** Begin DATASET **

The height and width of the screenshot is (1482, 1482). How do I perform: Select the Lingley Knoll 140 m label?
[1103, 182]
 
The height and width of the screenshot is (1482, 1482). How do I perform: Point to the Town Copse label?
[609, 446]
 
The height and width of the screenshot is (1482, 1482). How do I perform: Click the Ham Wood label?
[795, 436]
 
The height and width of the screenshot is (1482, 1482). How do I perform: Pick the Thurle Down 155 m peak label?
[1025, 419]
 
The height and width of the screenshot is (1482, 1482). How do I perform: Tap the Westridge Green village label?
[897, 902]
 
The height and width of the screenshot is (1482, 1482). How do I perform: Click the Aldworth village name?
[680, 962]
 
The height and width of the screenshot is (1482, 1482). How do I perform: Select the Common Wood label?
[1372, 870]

** End DATASET **

## WHAT IS EXPECTED
Write out verbatim the part of the records above that opens with the line containing "Green village label?" and runs through the end of the records.

## RESPONSE FOR THIS EXERCISE
The height and width of the screenshot is (1482, 1482). How do I perform: Tap the Westridge Green village label?
[897, 902]
 
The height and width of the screenshot is (1482, 1482). How do I perform: Click the Aldworth village name?
[680, 962]
 
The height and width of the screenshot is (1482, 1482). How do I perform: Select the Common Wood label?
[1372, 870]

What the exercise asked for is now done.